Timur Doumler Talks on C++ Audio (Sharing data across threads)


#1

So, i’ve been watching his talks about how to do safe object exchange without blocking and being lock-free. His end solution is something like this:

class Synth
{
public:
    //this is the user of the widget
    void audioCallback(float* buffer, int bufferSize)
    {
        std::shared_ptr<T> widgetToUse = std::atomic_load(&currentWidget); 
        //use widget with your buffer
    }
    
    //this is the creator of the widget
    void updateWidget(/*args */)
    {
        std::shared_ptr<T> newWidget = std::make_shared<T>(/* args */);
        releasePool.add(newWidget);
        std::atomic_store( &currentWidget, newWidget );
    }
    
    std::shared_ptr<T> currentWidget;
    ReleasePool releasePool;
};

Now, he claims that it’s lock-free, but upon looking at how std::atomic_load(shared_ptr) works, we see there are locks:

template <class _Tp>
_LIBCPP_AVAILABILITY_ATOMIC_SHARED_PTR
shared_ptr<_Tp>
atomic_load(const shared_ptr<_Tp>* __p)
{
    __sp_mut& __m = __get_sp_mut(__p);
    __m.lock();
    shared_ptr<_Tp> __q = *__p;
    __m.unlock();
    return __q;
}

So, is there a better way to accomplish what he’s talking about in the videos? Do those locks in the atomic_load not really matter because of how shared_ptr<T>::operator=(const shared_ptr<T>& other) works?


AudioThreadGuard - keep your audio thread clean
#2

Yeah I got bitten by this and saw hotspots in that mutex when profiling. Haven’t got a solution yet


#3

It uses locks when it can’t load atomically i.e. what you’re trying to load is too big.


#4

…which std::shared_ptr is. I have shared pointer implementation somewhere that uses a DCAS (double width compare and swap). But I need to tidy it up. I’ll probably need to do this anyway for this use case at some point.

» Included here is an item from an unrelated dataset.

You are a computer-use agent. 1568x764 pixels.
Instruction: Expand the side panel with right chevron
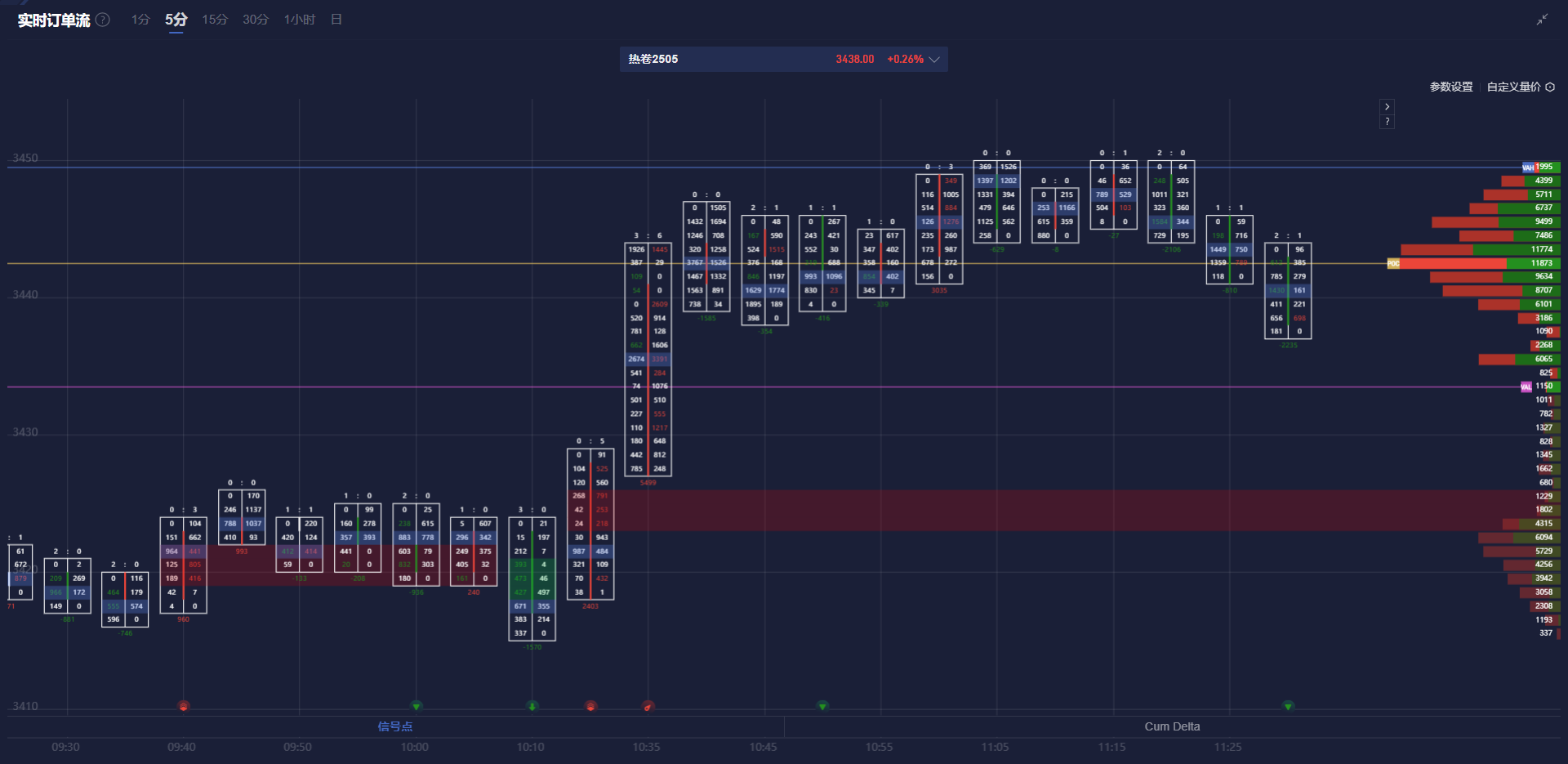pyautogui.click(x=1387, y=107)
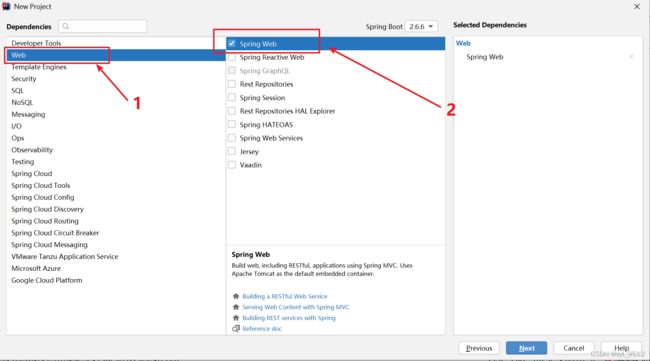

Essentially, it stores the pointer in half of the double word and the strong and weak counts in the other half (half each again of that word, so 16 bits for each count on 64 bit). Then it can swap the whole thing atomically and lock-free. Obviously this naive implementation assumes that the CPU supports DCAS operations. I recall that iOS 64 bit was a problem since it didn’t have a DCAS. But there are quite a few unused bits in the pointer on iOS 64 so these can be used for some of the reference-counting bits, but of course you get a more limited range for the counts (as far as I remember this is what Apple does for ARC on iOS too). But for this use case you can be careful to keep your reference counts low in any case.


#5

Yes this is a pain until we get std::atomic<std::shared_ptr> in C++20…
(See 6 & 7 here http://en.cppreference.com/w/cpp/atomic/atomic)


#6

IMHO the root of this misunderstanding is the fact, that atomic and lock-free are not the same thing. std::atomic may be lockfree, but it’s not always. That’s what std::atomic::is_lock_free() is for. So if you’re trying to be clever and stick std::functions into a lock-free queue of atomic shared pointers do yourself a favour and use a static assert to check if the atomic is actually lock free - or even better, have a look at the assembly.


#7

it would be great to get an official solution and explanation. the talks that advocate ring buffers say “make your buffer huge” to solve the problem, but is that still solving it or just hoping that reading and writing never collide. Some of the videos mentioned not being able to mathematically prove a race condition will never happen and that making the ring buffer size large is still a gamble. Is there a true one-size-fits-all solution for sharing data across threads? What is the technique?